Tepa, "t'es pas cap ! "

Par Pierre-angel Gay, directeur adjoint de la rédaction de La Tribune.

Bien sûr, ce n'est pas le moment de diminuer les impôts. Et encore moins d'en supprimer un. Crise aidant, les recettes fiscales ont fondu d'un quart au premier semestre, ouvrant les vannes à des déficits abyssaux. Et le gouvernement, engagé dans une difficile translation d'une taxe professionnelle finissante vers une taxe carbone à venir, a d'autres priorités. Mais la fameuse loi Tepa ("sur le travail, l'emploi et le pouvoir d'achat"), qui fête son deuxième anniversaire sur un bilan beaucoup moins négatif que ne le disent ses détracteurs, illustre à merveille, dans son volet fiscal, toutes les contradictions du gouvernement Fillon.

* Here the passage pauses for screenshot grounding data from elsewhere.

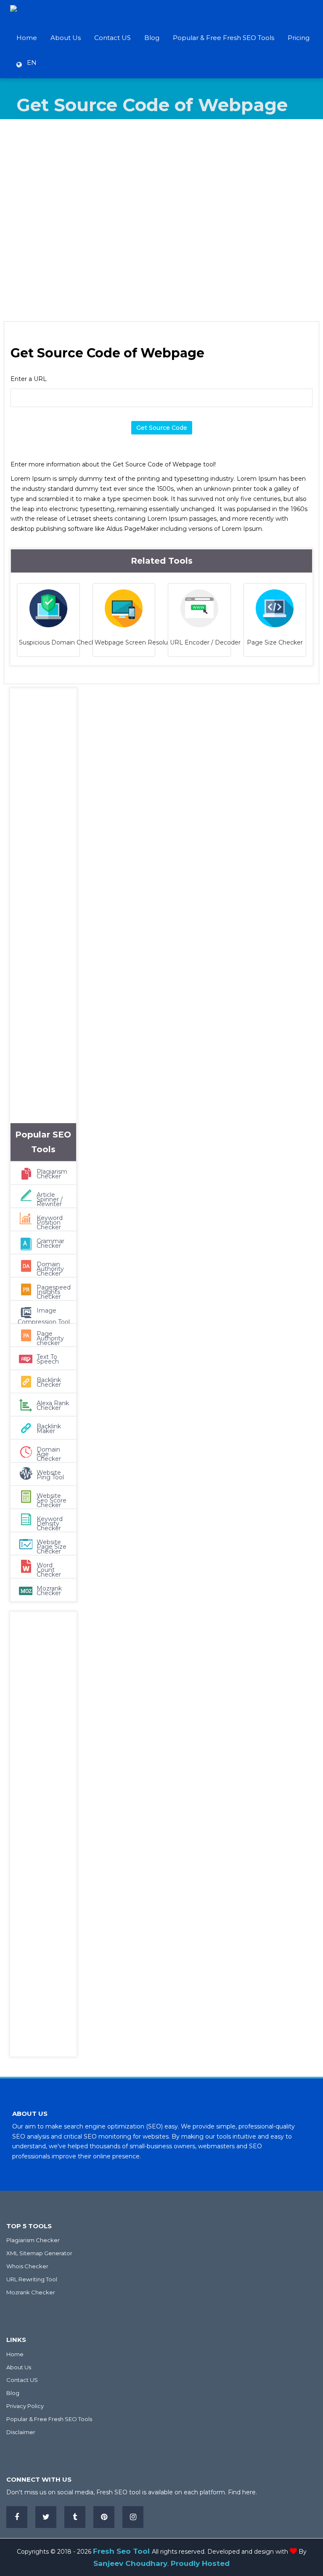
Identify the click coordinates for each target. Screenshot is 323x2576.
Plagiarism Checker (52, 1174)
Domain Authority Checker (50, 1268)
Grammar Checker (50, 1243)
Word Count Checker (49, 1569)
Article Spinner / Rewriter (50, 1199)
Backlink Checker (49, 1382)
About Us (65, 38)
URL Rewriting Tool (31, 2279)
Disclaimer (20, 2432)
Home (26, 38)
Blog (151, 38)
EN (29, 63)
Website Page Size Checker (51, 1546)
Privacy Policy (25, 2406)
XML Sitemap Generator (39, 2253)
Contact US (112, 38)
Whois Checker (27, 2266)
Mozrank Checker (49, 1591)
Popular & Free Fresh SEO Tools (223, 38)
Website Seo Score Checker (51, 1500)
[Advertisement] (161, 220)
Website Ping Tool (50, 1475)
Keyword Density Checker (50, 1523)
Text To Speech (48, 1359)
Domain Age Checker (49, 1454)
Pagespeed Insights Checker (54, 1292)
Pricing (299, 38)
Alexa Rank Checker (53, 1405)
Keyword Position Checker (50, 1222)
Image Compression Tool (44, 1316)
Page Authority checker (50, 1338)
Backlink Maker (49, 1429)
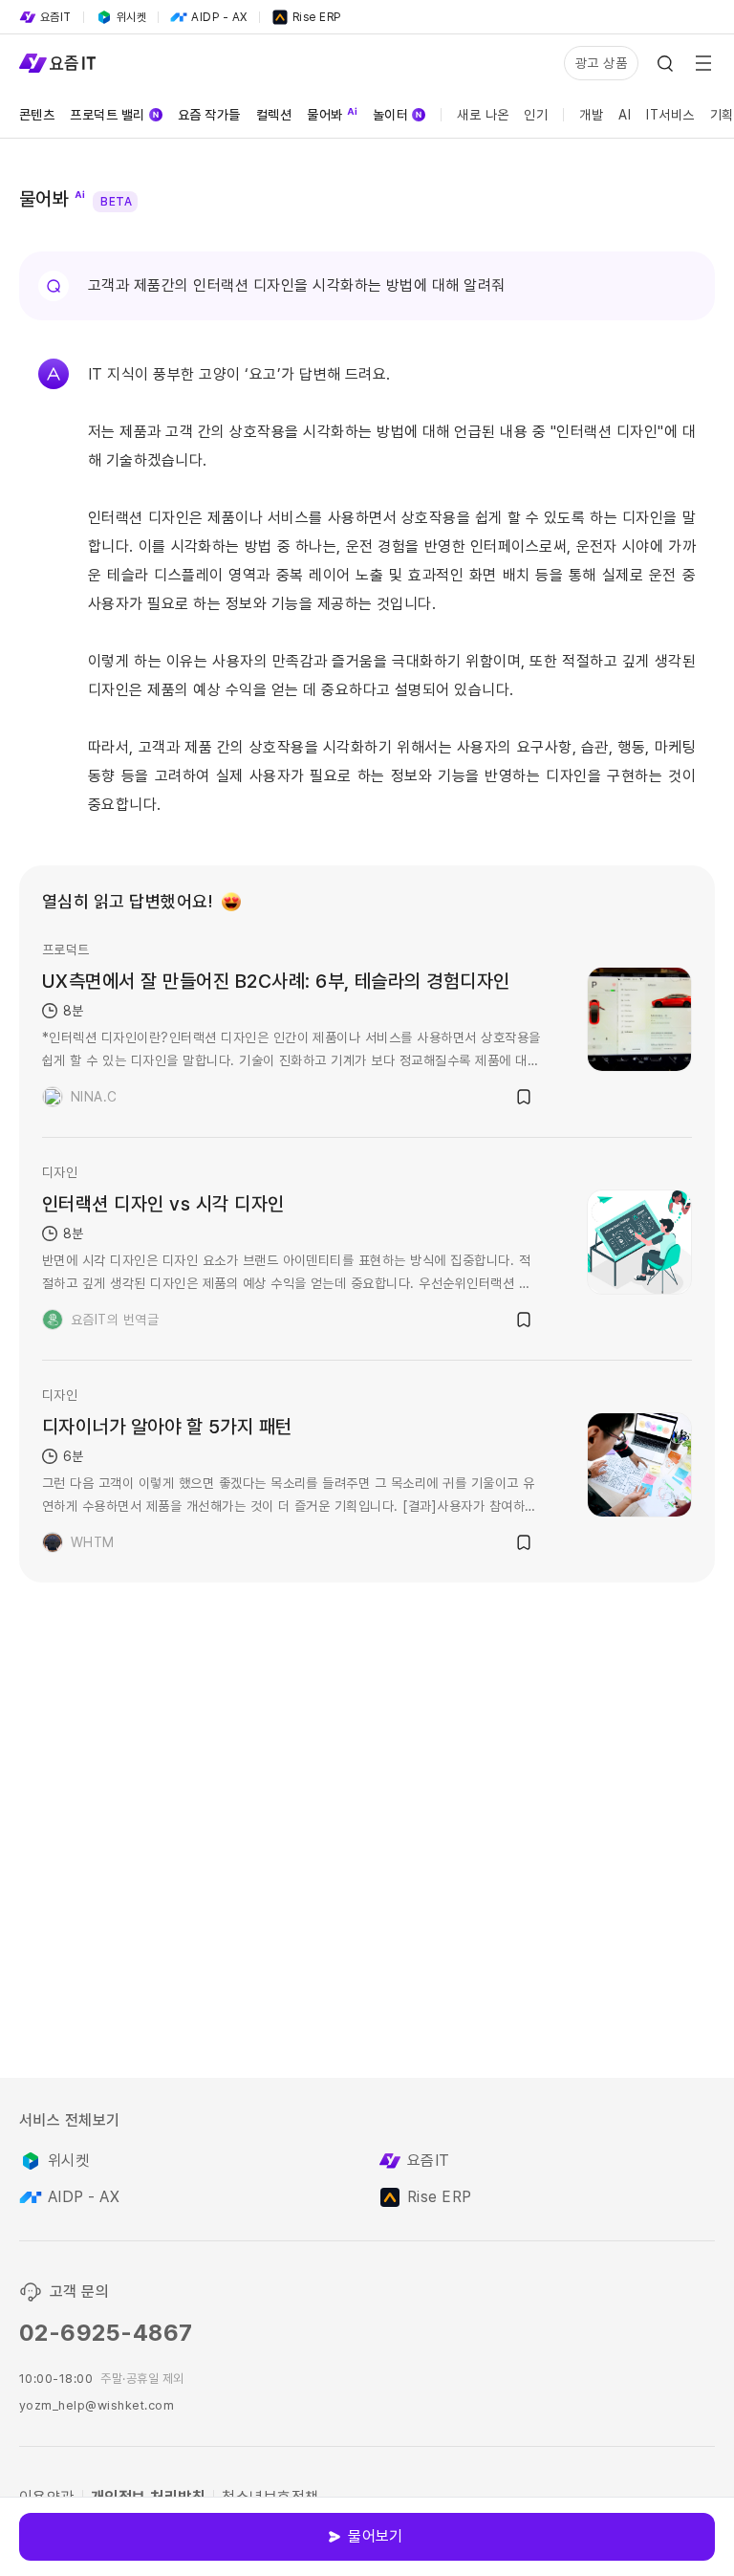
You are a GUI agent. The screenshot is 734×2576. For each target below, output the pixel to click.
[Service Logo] (57, 63)
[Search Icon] (665, 63)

Depuis plus d'un quart de siècle, la France détient l'étonnant privilège d'une triple imposition sur le capital, la taxe sur les plus-values, les droits de succession et l'ISF, l'impôt de solidarité sur la fortune. Aucun de nos grands partenaires n'en compte plus de deux. Trois, c'est donc un de trop. Ce qui, dans une économie ouverte, est déraisonnable.

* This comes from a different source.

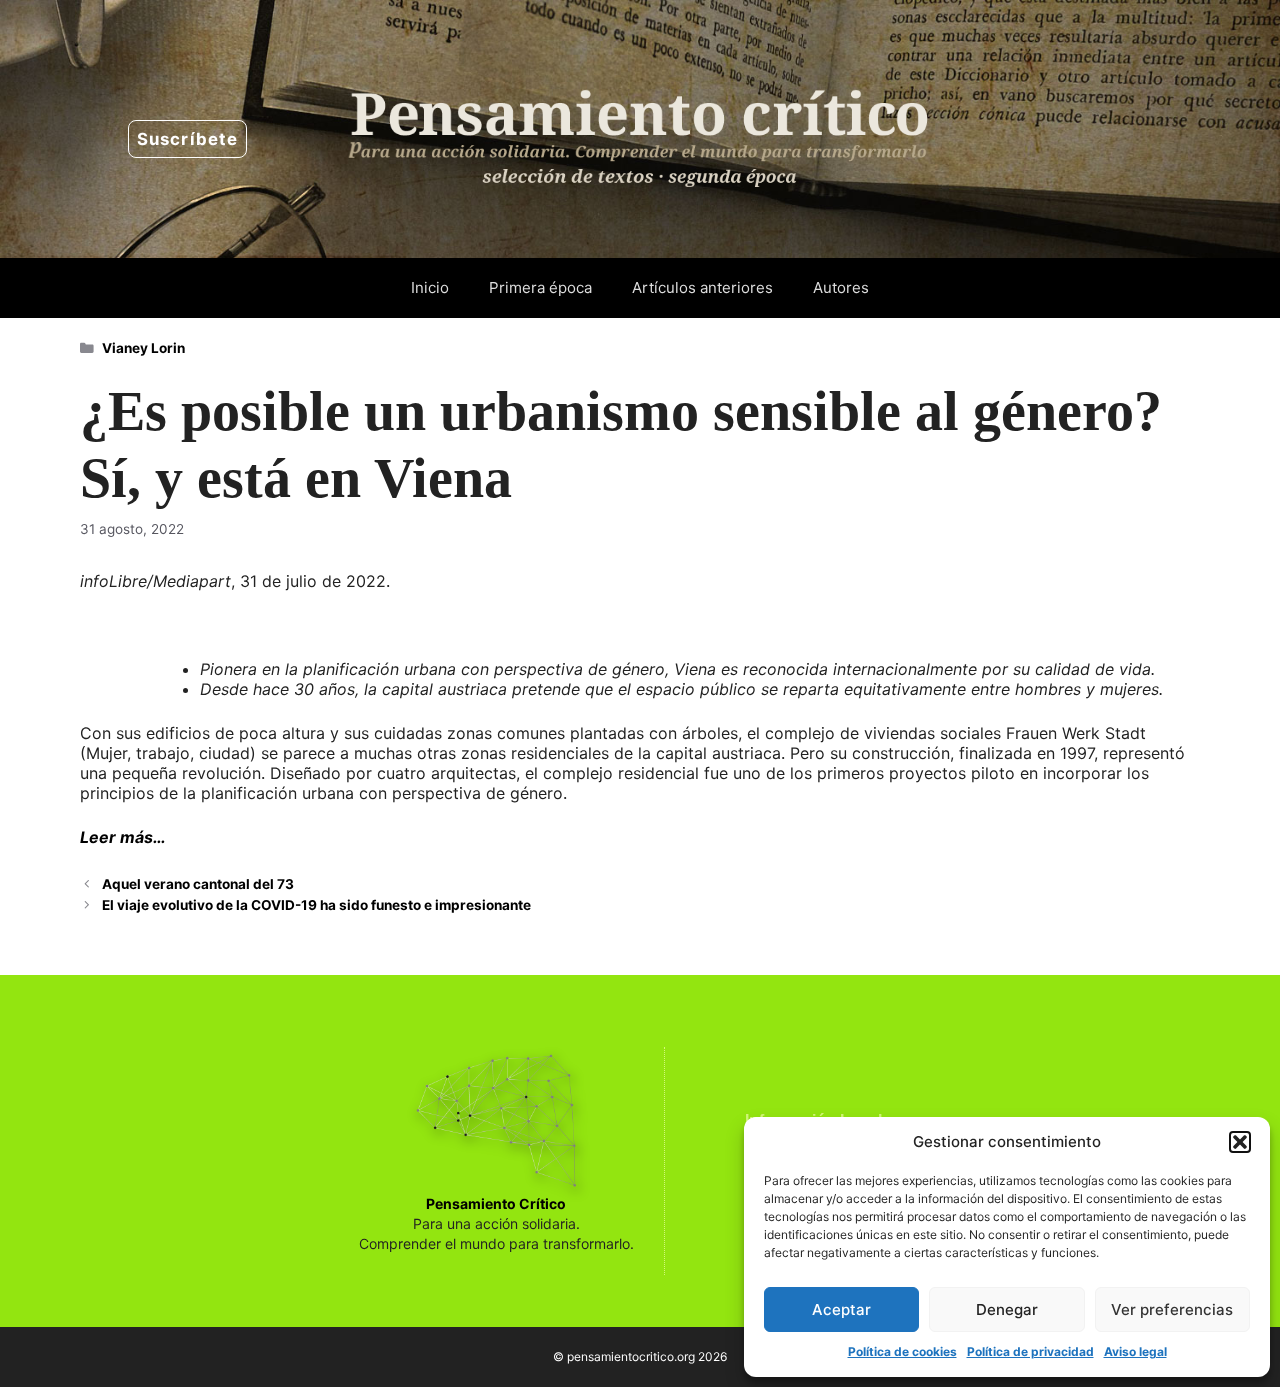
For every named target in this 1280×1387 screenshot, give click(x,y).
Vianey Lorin (143, 348)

Le bon sens commanderait donc d'en supprimer un. À choisir prioritairement, entre droits de succession ou ISF, la taxation des plus-values relevant d'une tout autre logique. Faute de l'avoir expliqué, de l'avoir osé, le gouvernement Fillon a choisi d'en réduire le poids et le nombre d'assujettis. Plus de 95 % des successions sont aujourd'hui exonérées de toute taxe, et les montants des droits acquittés par les plus fortunés ont été sensiblement diminués.
La démarche a été la même pour l'impôt de solidarité sur la fortune, mais inversée, entre un bouclier fiscal protégeant cette fois les vrais riches et un allégement plus modeste en faveur des classes moyennes. Un allégement intelligent toutefois, puisqu'il permet de réduire son impôt en investissant dans de petites entreprises ou en faisant des dons à des organismes d'intérêt général.

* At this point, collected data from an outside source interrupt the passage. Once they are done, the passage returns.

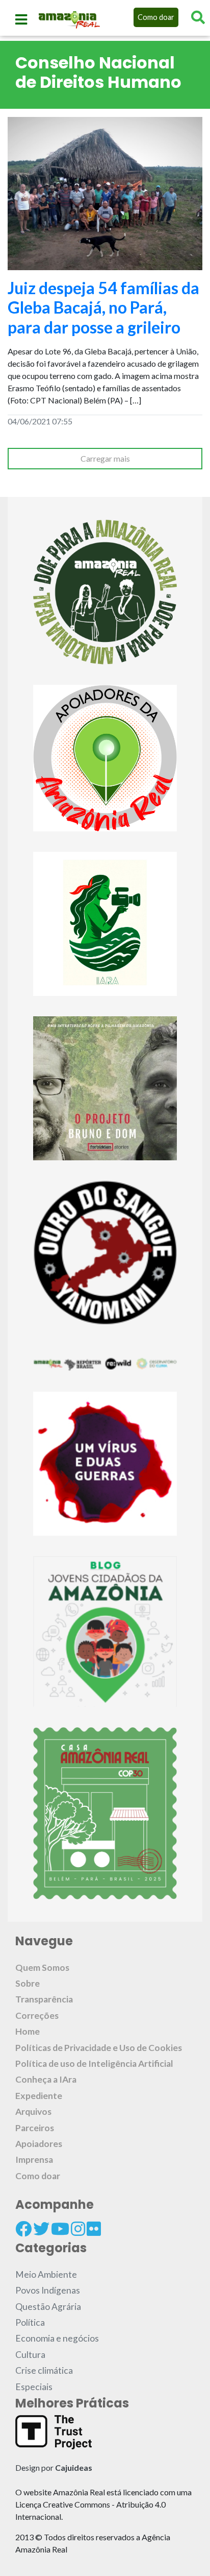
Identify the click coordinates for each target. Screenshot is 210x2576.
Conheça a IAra (45, 2079)
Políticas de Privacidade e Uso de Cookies (98, 2047)
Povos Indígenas (47, 2290)
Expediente (38, 2095)
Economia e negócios (57, 2338)
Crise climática (44, 2370)
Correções (37, 2015)
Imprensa (34, 2159)
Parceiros (34, 2127)
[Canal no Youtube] (60, 2228)
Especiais (33, 2386)
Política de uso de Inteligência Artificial (94, 2063)
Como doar (156, 17)
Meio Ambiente (46, 2274)
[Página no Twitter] (41, 2228)
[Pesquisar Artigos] (198, 17)
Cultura (30, 2354)
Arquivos (33, 2111)
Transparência (44, 1999)
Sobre (27, 1983)
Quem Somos (42, 1967)
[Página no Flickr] (94, 2228)
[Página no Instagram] (78, 2228)
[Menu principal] (21, 19)
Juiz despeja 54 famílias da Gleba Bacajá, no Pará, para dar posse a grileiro (103, 307)
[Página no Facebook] (23, 2228)
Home (27, 2031)
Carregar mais (105, 458)
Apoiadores (38, 2143)
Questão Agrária (48, 2306)
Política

Les PME françaises, que l'on sait en mal de fonds propres, bénéficieront ainsi de 1 milliard d'euros de financement cette année. C'est loin d'être négligeable. Mais le bénéfice politique que le gouvernement peut en attendre, lui, l'est. L'opposition et, sans doute, une large partie de l'opinion restent vent debout contre ce qu'on appelle le "paquet fiscal". Et les bénéficiaires, désorientés par les subtilités et les lourdeurs des lois à la française, perdent de vue ce qu'ils y ont gagné. Et, pour finir, l'image de la France à l'étranger reste celle, exagérée, d'un enfer fiscal. Tepa, ou "t'es pas cap !". Le gouvernement récolte les fruits de sa pusillanimité.